I already feel that this is the most serious post ever. Most of my posts have (what I call) clever titles. I couldn’t think of anything good, and wanted to make sure that this title got across what is happening here. This all stemmed from a VMTN post I saw here.
The poster had roughly 1000 remote VDI users, in a scenario where they didn’t have the ability to manage the local hosts that were being utilized to access the VDI environment. They wanted a way to query the remote host to find the Horizon Client version. This is to make sure that each one is using the same client version. This can be important to manage the user experience. You don’t want really old clients out there causing problems, or possibly be missing features. Now, you are pretty limited without access to the local system. Now, scripting a pull of 1000 clients isn’t my forte, but I figured maybe I could at least help advise where to find the info. My thought was that the Horizon Agent logs may have something in the connection string. There was nothing of value in the Agent logs. Shout out to @jshiplett for the assist. He pointed me in the direction of the PCoIP logs (Which are located on the VDI, not the host machine). This was the ticket.
PCoIP Log Location : DriveLetter:\ProgramData\VMware\VDM\logs
Note: This only works if you utilize PCoIP as the connection method. If you use RDP, this log will not update.

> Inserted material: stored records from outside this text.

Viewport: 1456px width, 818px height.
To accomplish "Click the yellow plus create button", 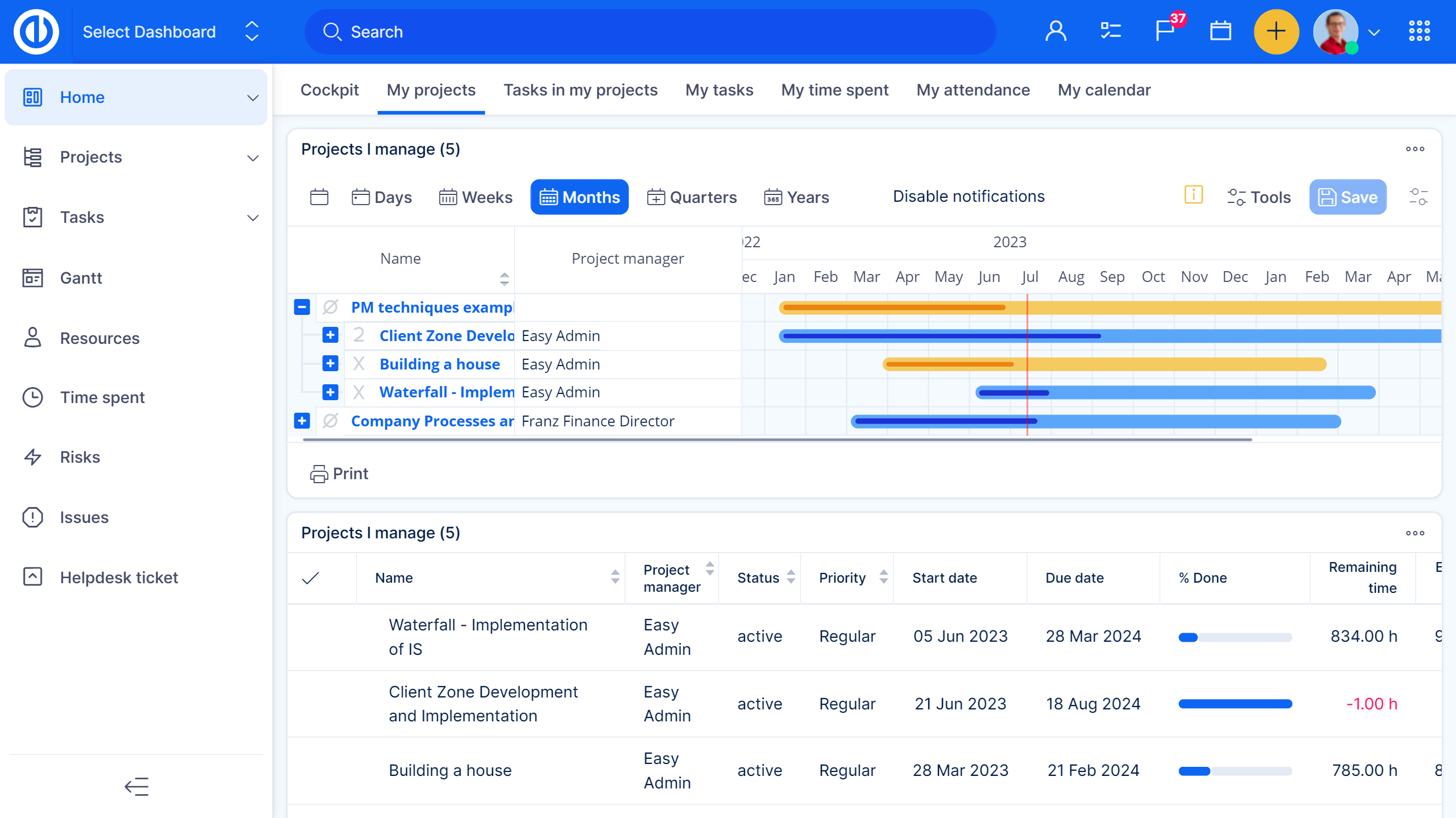I will (1276, 31).
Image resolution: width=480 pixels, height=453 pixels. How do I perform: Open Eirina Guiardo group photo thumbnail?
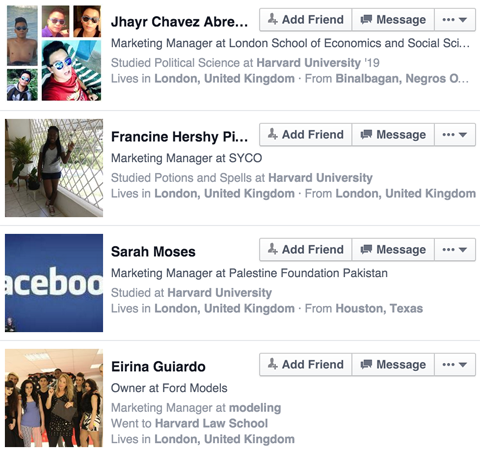pyautogui.click(x=54, y=398)
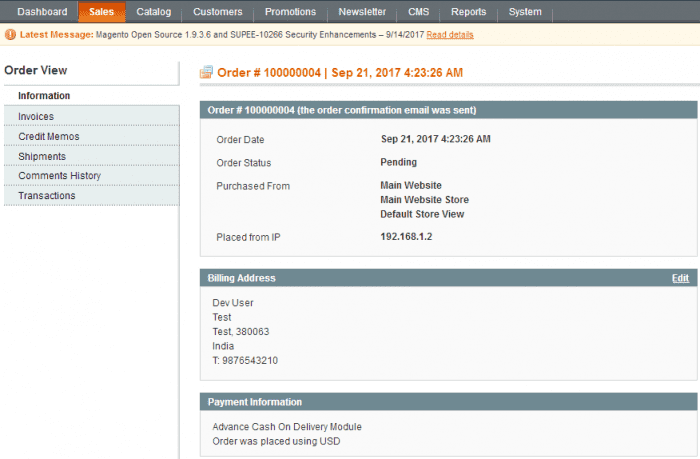Open the Dashboard menu
This screenshot has width=700, height=459.
point(42,12)
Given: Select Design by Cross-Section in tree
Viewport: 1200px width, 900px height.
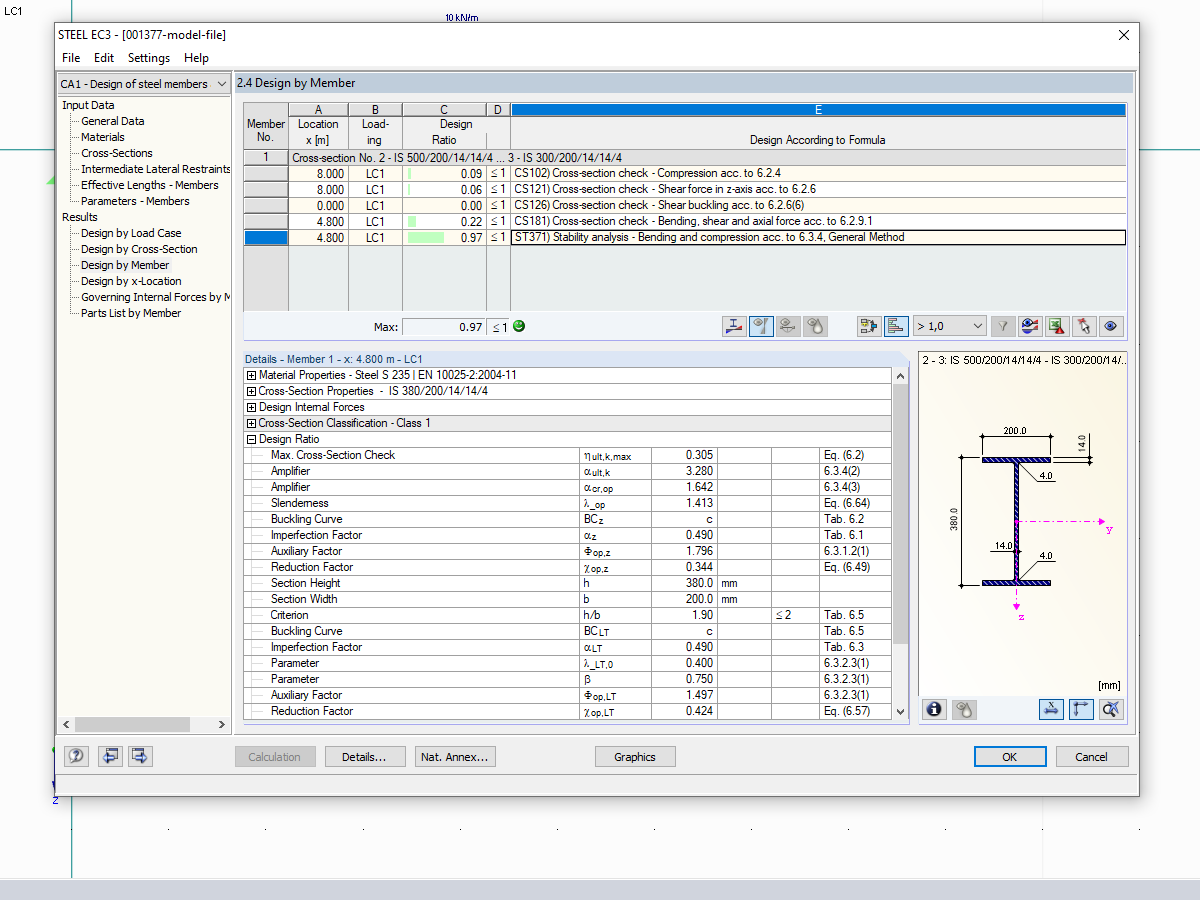Looking at the screenshot, I should point(139,249).
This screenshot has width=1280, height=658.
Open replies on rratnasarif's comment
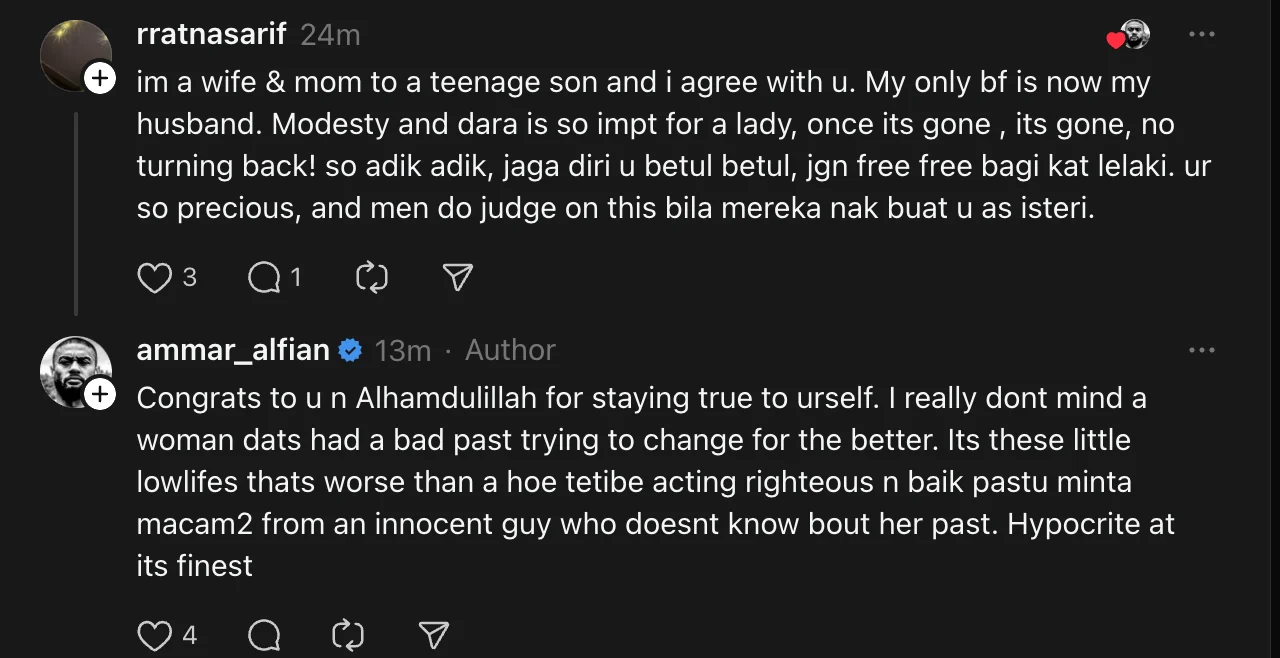[x=265, y=277]
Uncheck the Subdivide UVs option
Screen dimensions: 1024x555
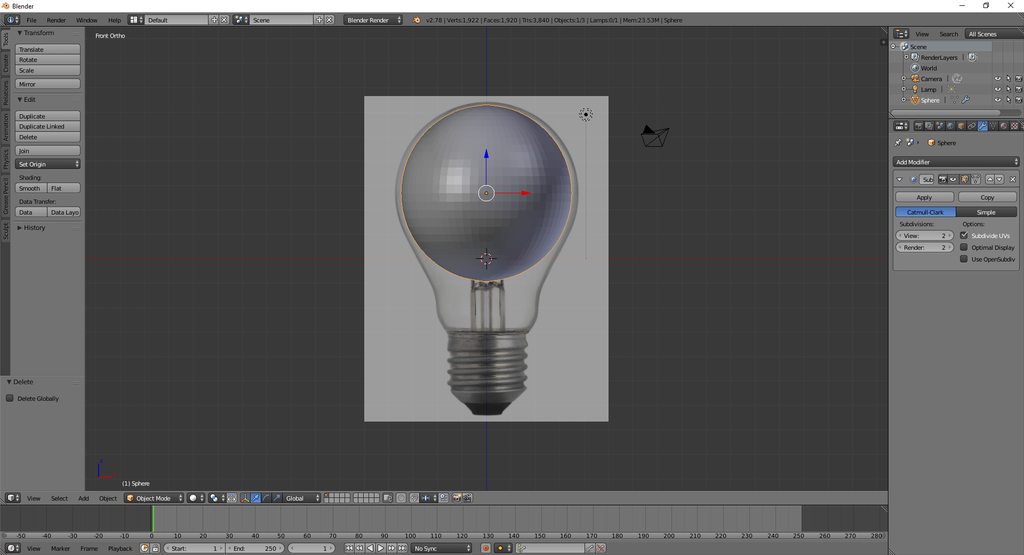(964, 235)
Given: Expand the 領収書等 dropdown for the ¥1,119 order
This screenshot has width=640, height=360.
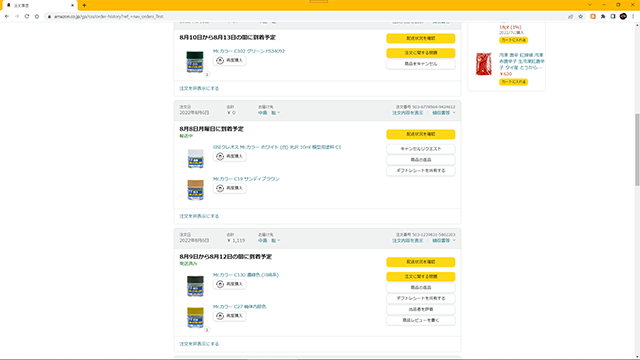Looking at the screenshot, I should point(444,240).
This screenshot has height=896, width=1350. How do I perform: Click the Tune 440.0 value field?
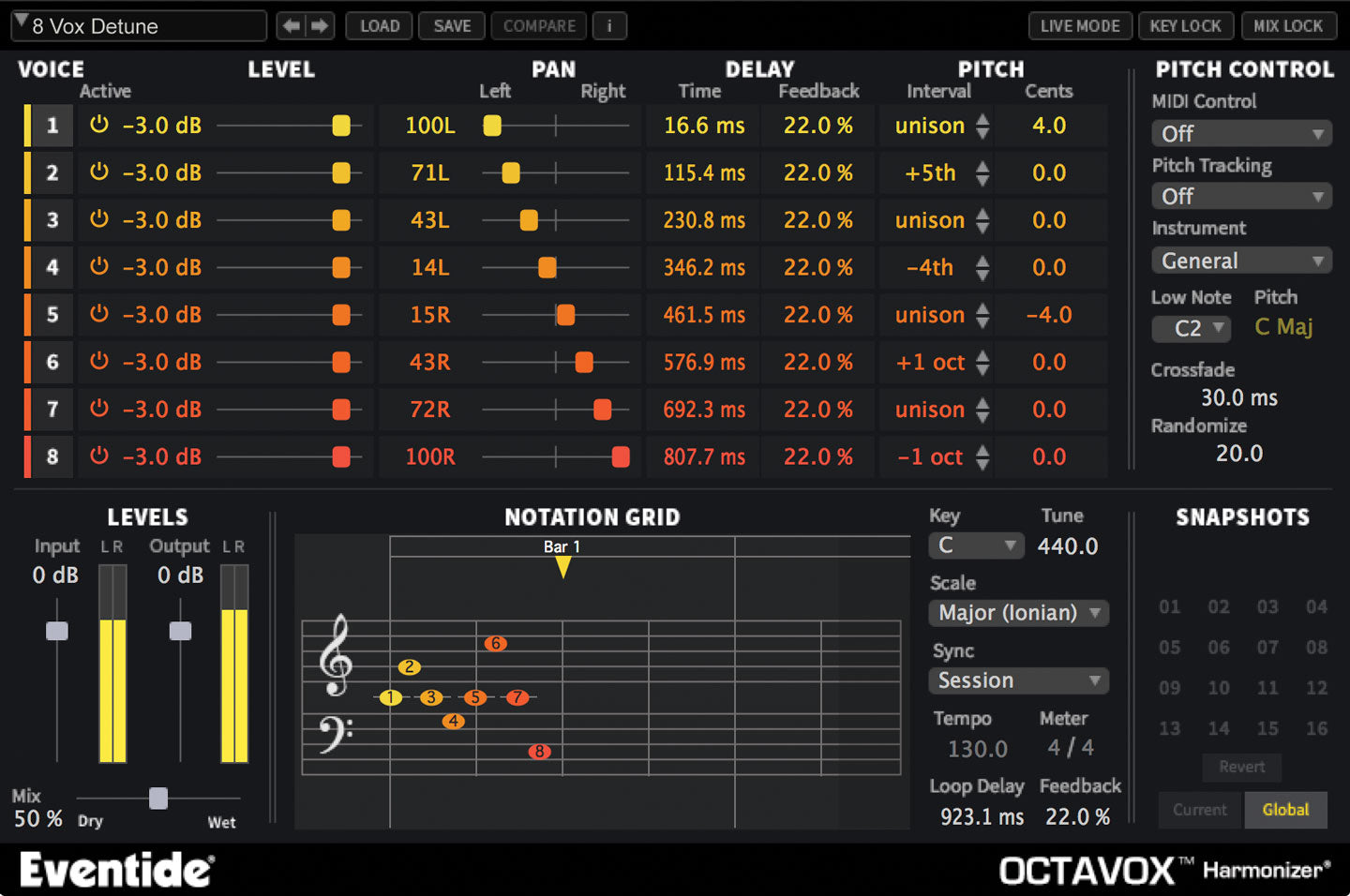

I fired up my VDI, and connected in with PCoIP. My host machine is a Mac running the Horizon 3.2 Client. I knew I’d be looking for a string or series of entries that included “Mac” or “Apple” as that would be the logging of my client info. I found the following series of strings:
You’ll see a full rundown of client info in this connection strings. It shows my host OS (Mac OS X), OS bits (64), Processor Architecture (x86), and…oh look… PCoIP Version… How about that. Now, I know the PCoIP version isn’t exactly 1:1 with the client version (It’s pretty close), but matching the PCoIP software versions would help you to regulate your client versions.
Now, I realize this doesn’t completely solve the posters problem. He’ll need to find a way to script a log pull of all that mess, and get it formatted. This is something that I can not even begin to get into yet. Don’t worry… I’m working on PowerCLI… I swear…
Alright kids, it’s time for me to get back to the VMworld 2015 festivities. Take it easy!